_WORK ORDER_
Each line from the one with "お問い合わせ (783, 2525)" through the last line of the records must be output exactly, both ends included.

(RECORDS FOR THE EXERCISE begins)

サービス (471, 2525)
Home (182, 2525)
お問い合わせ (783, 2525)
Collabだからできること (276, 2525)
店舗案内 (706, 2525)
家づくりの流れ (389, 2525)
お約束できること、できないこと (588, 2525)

(RECORDS FOR THE EXERCISE ends)

_PROBLEM SOLUTION_
お問い合わせ (783, 2525)
Collabだからできること (276, 2525)
店舗案内 (706, 2525)
家づくりの流れ (389, 2525)
お約束できること、できないこと (588, 2525)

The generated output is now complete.